推開門,陸昭吃飽了正在打坐運功,兩人進來他連眼皮都沒撩,陸喬自然是知道他在做什麼,把添香放到炕梢,壓低聲音道:「我去打水給你泡腳。」
「哎。」添香馬上拉住他的袖口,搖頭,「晚一些時候我自己弄,你去吃飯,飯菜都在鍋裡給你熱著呢。」隨著小喬的語調她也神秘兮兮的壓低了聲音,兩人像做賊一般。
小喬輕拍了拍她的手背,添香臉一紅,他鬆開手轉身出去。
到底是端了熱水回來,添香趕緊把腳往裙子裡縮,被小喬強勢的拉出來脫掉鞋襪,白皙而修長的手指輕柔的捧著她的小腳,寶貝的好像他心尖上的肉,試了水溫,將她的腳緩慢的放進水裡,腳背腫起的地方被水面放大,看起來更嚴重,他心疼的眉間蹙的緊緊的。
「今兒到底出什麼事了?」
熱水猶如包裹的暖衣,熨帖著血管筋脈,順著血液舒服的蔓延週身,小喬的手指細膩而輕柔的揉捏著,舒服的添香忍不住呻吟,「唔……嗯……不……不就是被一夥強盜……呦……嗯,砸了攤子,搶了騾車……嗯,我打不過那個領頭的,被……唔……被推了一跤。」
哎呀,水還是有點燙啊,她想抽回腳卻被小喬按在盆裡不能動。
「別動,馬郎中特意囑咐要用熱水燙腳。」其實小喬比添香還緊張侷促,低頭掩下臉上的緋紅,連碰觸她腳面的手指都在輕顫。

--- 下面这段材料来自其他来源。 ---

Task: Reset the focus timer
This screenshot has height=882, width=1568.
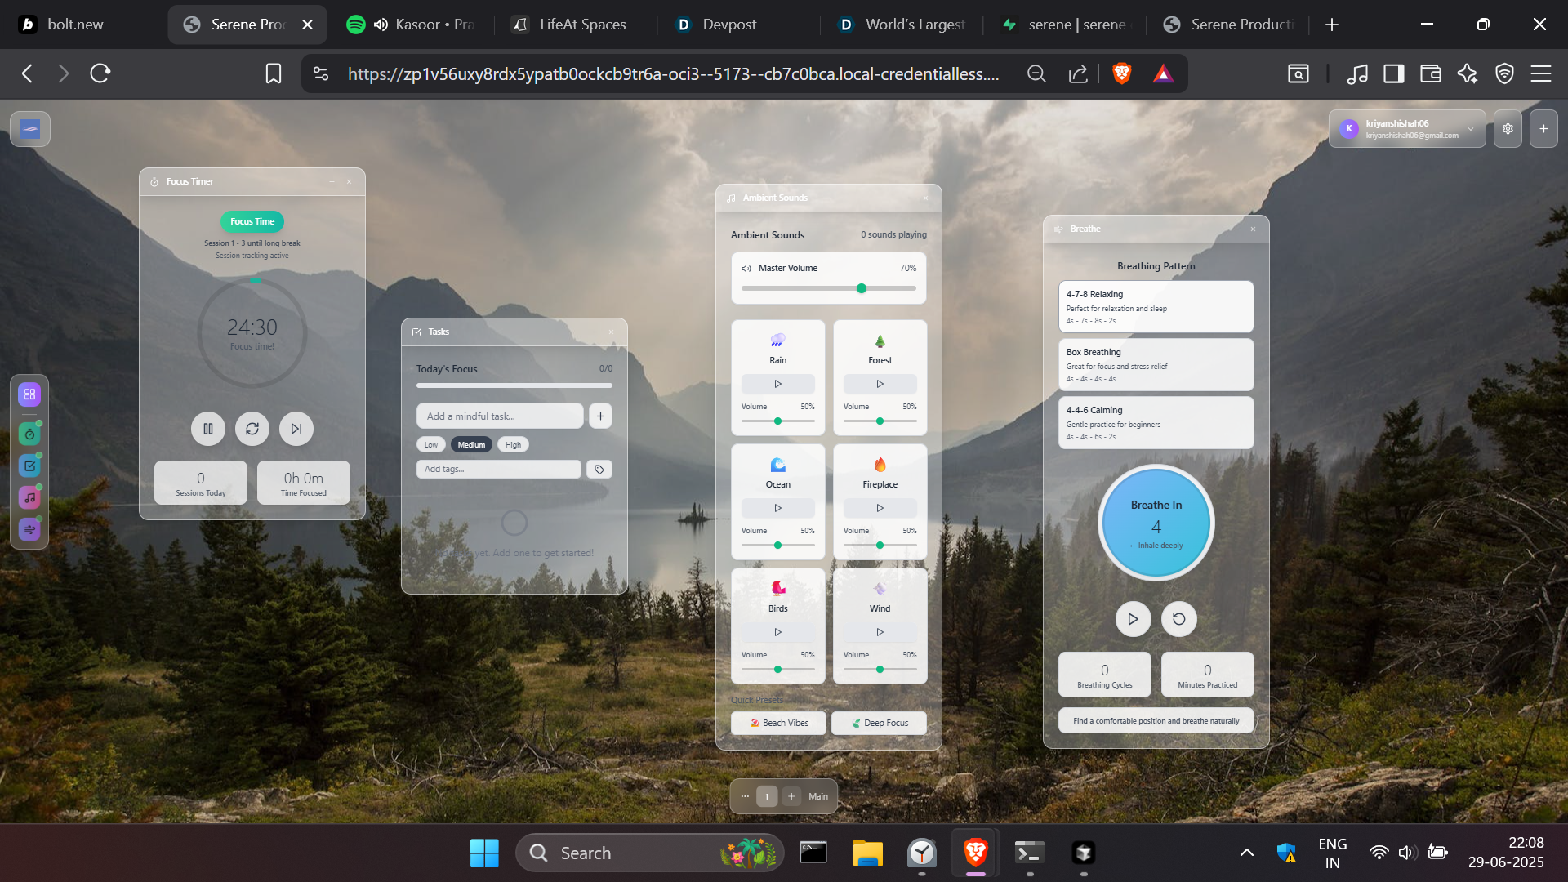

一經小喬問起,添香回想起上午自己趕著騾車去墟市賣布偶的事,其實之前她想去找陸燁亭商量典當行相關事宜,可車都拐進去巷子口又拐了出來,心裡的小算盤合計著還沒營業她跑去忙活,陸燁亭那隻鐵公雞會不會給她算勞酬還不一定,反正合同簽了,她只管等著陸燁亭先來找自己才是正理,所以還是去了墟市。
今日墟市尤其熱鬧,聽說有一隊富豪商隊進入北地郡城,添香趕緊找了個突出的位置占好有利地形,想著推銷布偶,因為自己做的布偶清新可愛,那些未出閣的小娘子們很喜歡,她並不怕推銷不出去,特別是這樣浩浩蕩蕩的一眼看不到尾的大商隊,總會拖家帶口的。
眼看著商隊進來,兩旁的商販紛紛上前推銷自己的東西,吆喝聲不斷,熱乎的羊湯最受歡迎,添香也兜著布偶擠上前,這些高大魁梧的漢子見到她手裡的小玩意先是哄笑,最後聽她講『哄女兒開心,妻子也會喜歡』後才有幾個扭捏的買了。
十幾個布偶換了兩個刀幣已經是賺到了,添香高興的返回騾車上,歡快的往懷裡繼續兜布偶,打算再一次衝鋒,就在這時,忽聽有人在身後叫她,「小娘子,賣布偶的小娘子!」
周圍聲音太過嘈雜,等她扭頭去看的時候,人已經走到她身前去了,來人是個樣貌俏麗的少女,身著直裾的繡荷葉藕粉色錦緞裙袍,長髮披肩後挽,一支銀簪子在烏髮上偶現。
添香分辨著這樣裝扮的女子應不是大戶人家的娘子,倒像是陸燁亭宅子裡那些貴氣的丫鬟,是以她第一反應是陸燁亭派人來找她,逐笑道:「什麼事?」
少女描了精緻的眉眼,帶笑不笑的道:「我們家娘子請你過去。」